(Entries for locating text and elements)
** BEGIN **
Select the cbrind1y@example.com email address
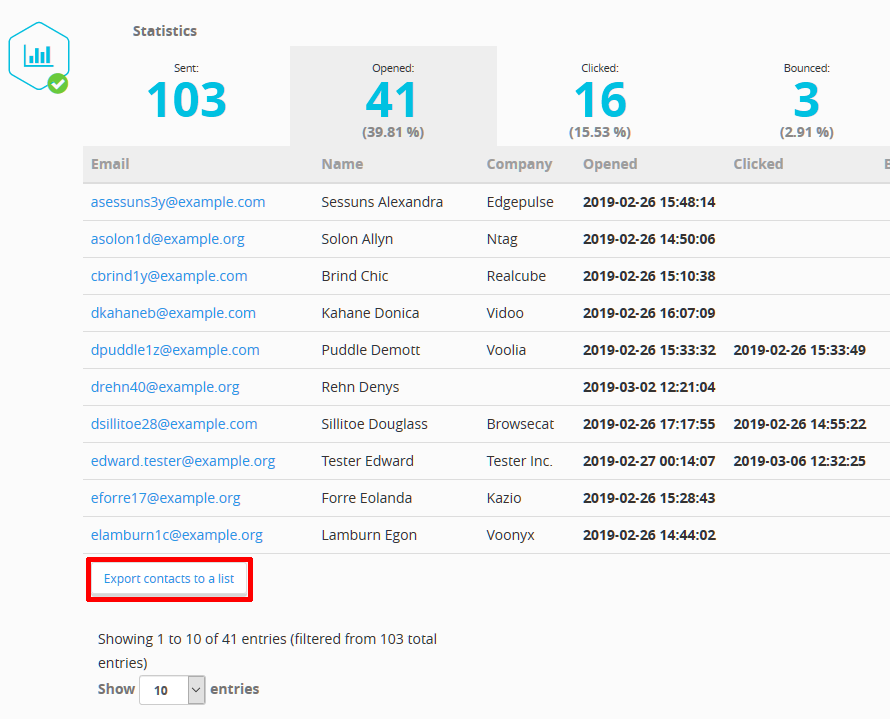 (x=168, y=275)
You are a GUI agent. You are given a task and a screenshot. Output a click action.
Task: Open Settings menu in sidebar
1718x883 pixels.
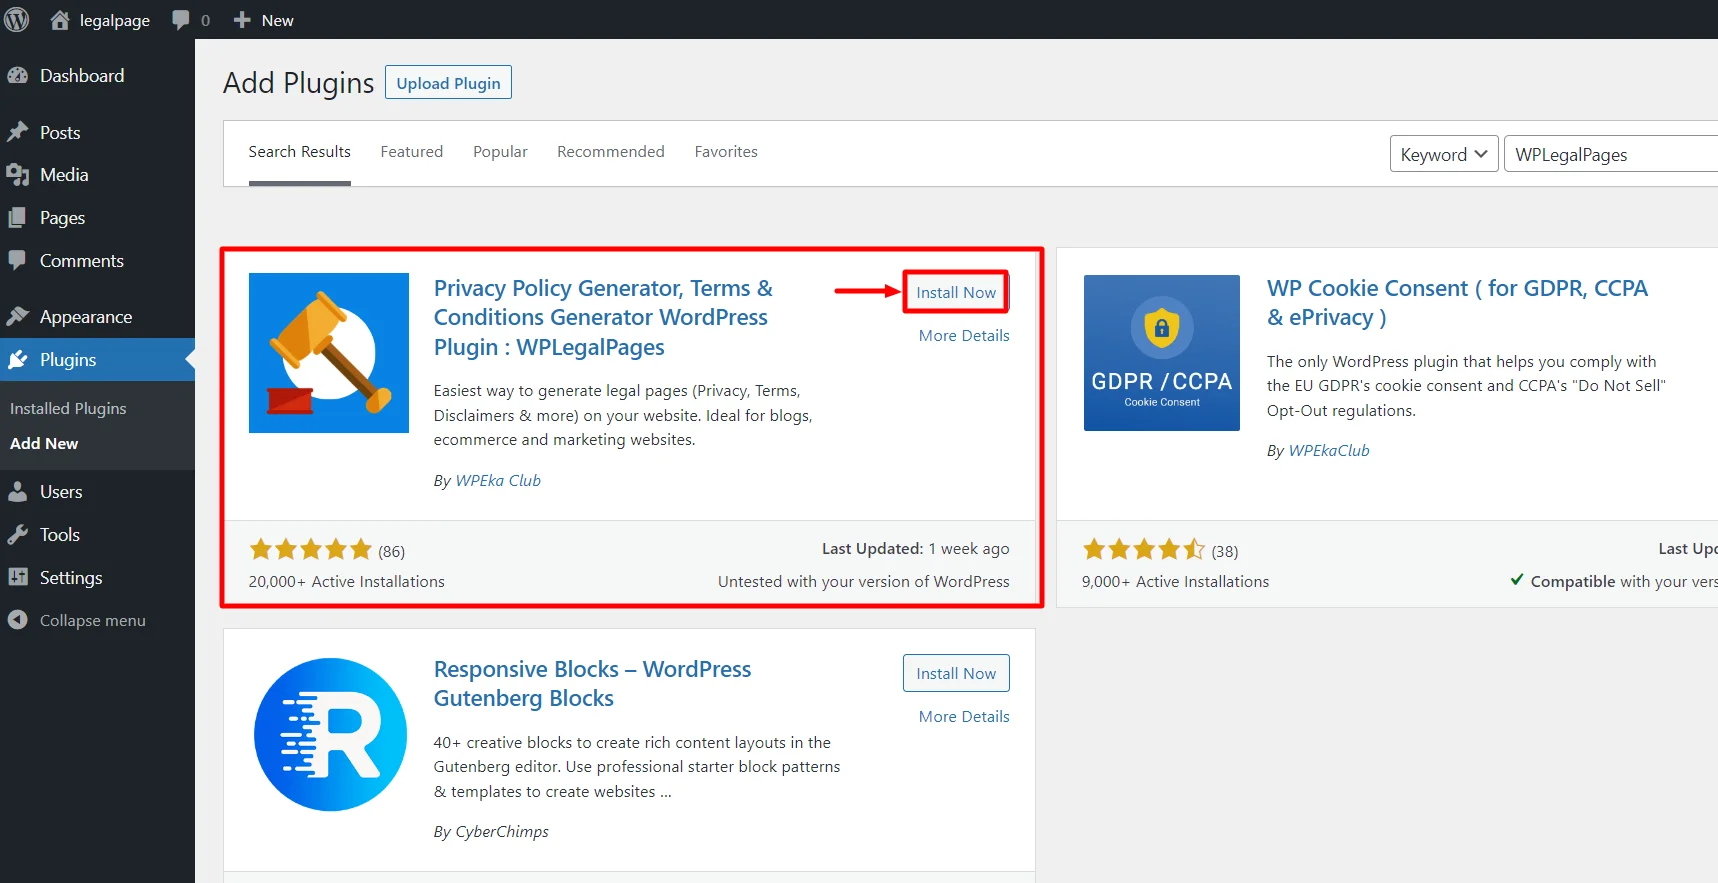[x=70, y=578]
** END **
**Your task**
Pull out each line of the items that includes the word "given", and copy those lines.

**Exercise result**
You are a GUI agent. You are given a task and a screenshot. Output a click action.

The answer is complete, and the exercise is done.